俺が言葉を発せないでいれば。蓮太郎は悲しげに目を細めてポルタ座を見つめる。
「でも悪魔に悩まされている人の力になれるのなら、僕はこの街のためにやらなければいけない」
俺はふと思い出す。彼女――サラさんのことだ。
「ポルタ座の彼女もこの事件に関係があるのか?」
それを聞くや否や蓮太郎は苦しげに顔を歪める。
「あの子が1番の被害者と言っても良いくらいだ!」
穏やかそうな蓮太郎からは想像できなかった、憤慨した顔つきに思わず驚いてしまう。
「ポルタ座はあの事件の後、経営関係者も演者もいなくなってしまった。悪魔騒動のせいで今なお街中から後ろ指をさされている状態だ。現在ポルタ座には経営責任者である彼女の父親と演者だったあの子しか住んでいない。だけど父親はそんな状況のせいで心労で病に倒れて入院してるって聞いたよ。あの子は今、ひとりぼっちなんだ」
わなわなと怒りに震える蓮太郎が落ち着きを取り戻すまで、しばし沈黙が続く。息をふっと吐いて、冷静になった蓮太郎は俺に謝罪する。
「ごめん、つい熱が入っちゃって。でも許せないんだ。悪魔と契約した誰かのせいで関係のない彼女たちが巻き込まれている。自分の幸せのために大多数を犠牲にしてしまえるずる賢い悪魔と人間たちのことをどうしても許すことができないんだ」
真実を知った俺も蓮太郎の意見に全く同意だった。
「今日、蓮太郎と会う前に実は彼女に会ったんだ。笑っていたよ。そんなことになっているだなんて感じられないくらいに、彼女は強く思えた。必ずまたポルタ座の舞台に立ってやるって言わんばかりの気概も感じられるぐらいに、彼女は素敵だったよ」
サラさんの強い光を宿した瞳を思い出し、俺はふっと微笑んだ。蓮太郎も険しい表情をやっと和らげてくれる。
「篤也、彼女に何て言ったんだい?」
いきなりの問いに俺の心臓は飛び跳ねた。しどろもどろになりながらも必死に答えようとする。
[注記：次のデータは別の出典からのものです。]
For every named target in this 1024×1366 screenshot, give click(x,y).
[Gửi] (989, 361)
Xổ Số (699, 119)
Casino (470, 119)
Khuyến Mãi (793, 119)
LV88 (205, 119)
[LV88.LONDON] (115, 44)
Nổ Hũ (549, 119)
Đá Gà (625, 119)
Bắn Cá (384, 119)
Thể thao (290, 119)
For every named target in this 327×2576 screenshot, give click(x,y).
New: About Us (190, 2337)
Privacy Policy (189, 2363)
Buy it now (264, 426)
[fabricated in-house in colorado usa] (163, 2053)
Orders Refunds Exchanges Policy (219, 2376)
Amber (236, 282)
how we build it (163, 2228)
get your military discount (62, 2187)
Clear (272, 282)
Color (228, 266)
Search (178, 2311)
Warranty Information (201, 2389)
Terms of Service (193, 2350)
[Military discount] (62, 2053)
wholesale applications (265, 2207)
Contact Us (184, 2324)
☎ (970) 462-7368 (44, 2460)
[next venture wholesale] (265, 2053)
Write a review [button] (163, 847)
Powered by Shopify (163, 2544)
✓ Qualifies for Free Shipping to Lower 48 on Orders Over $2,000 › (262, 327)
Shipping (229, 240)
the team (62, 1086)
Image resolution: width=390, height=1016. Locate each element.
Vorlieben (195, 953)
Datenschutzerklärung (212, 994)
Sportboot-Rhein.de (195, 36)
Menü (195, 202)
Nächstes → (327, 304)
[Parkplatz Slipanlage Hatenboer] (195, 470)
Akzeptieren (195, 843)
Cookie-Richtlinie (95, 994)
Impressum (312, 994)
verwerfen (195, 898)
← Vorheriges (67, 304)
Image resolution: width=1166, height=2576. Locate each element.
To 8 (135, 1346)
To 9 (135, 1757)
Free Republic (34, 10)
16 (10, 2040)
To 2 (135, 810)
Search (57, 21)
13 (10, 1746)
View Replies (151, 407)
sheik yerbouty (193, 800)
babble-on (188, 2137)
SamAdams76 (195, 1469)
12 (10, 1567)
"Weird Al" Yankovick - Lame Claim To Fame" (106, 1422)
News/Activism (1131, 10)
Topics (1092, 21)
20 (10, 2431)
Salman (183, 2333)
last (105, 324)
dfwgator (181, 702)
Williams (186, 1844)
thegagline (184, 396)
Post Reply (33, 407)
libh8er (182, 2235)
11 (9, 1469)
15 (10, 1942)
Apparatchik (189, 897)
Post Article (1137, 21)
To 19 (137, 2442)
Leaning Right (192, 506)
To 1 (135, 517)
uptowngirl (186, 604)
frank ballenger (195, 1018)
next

「そんなに長話したわけじゃないけれど。えっと、前にポルタ座で演劇を観た感想と、素敵な舞台をありがとうってお礼を言って。そしてまたポルタ座で演劇が観たいって」
「かなり情熱的だね。大ファンじゃないか」
茶化してくる蓮太郎に向かって、恥ずかしさを振り払うように声を荒らげた。
「本当はポルタ座の舞台に立つためにこの街に来たんだけどな! でも流石にこの状況でそれは言えなかった」
「でもきっと彼女、嬉しかったと思うよ。今まで忌み嫌われてきたポルタ座への感謝の言葉を聞けたんだから。篤也のお陰で相当救われたんじゃないかな」
その言葉にはっと息を呑んだ。胸が熱くなる。目頭もじわりと熱を持って。
静かに呟く。
「……俺、少しでもポルタ座の、あの子の力になれたかな」
それとなく聞いてみる。蓮太郎は黙って俺の肩を叩いてくれた。
少しでもポルタ座に自分が関われたのなら。彼女にとって前を向くきっかけになれたのなら。それだけで充分だ。きっとこれは自己満足に過ぎない。そうだとしても、ポルタ座への思いはしっかり彼女に伝えたつもりだ。
あの時の彼女の決意の表情が俺の目にはしっかりと焼き付いていた。しかし今思えば、その決意の中で僅かながらに揺れる何かに妙な胸騒ぎを覚えて。
霧がかった街の曇天の向こうで日が傾き始め、街に淀んだ暗闇を落とす。
何故だか気分が重くてたまらなかった。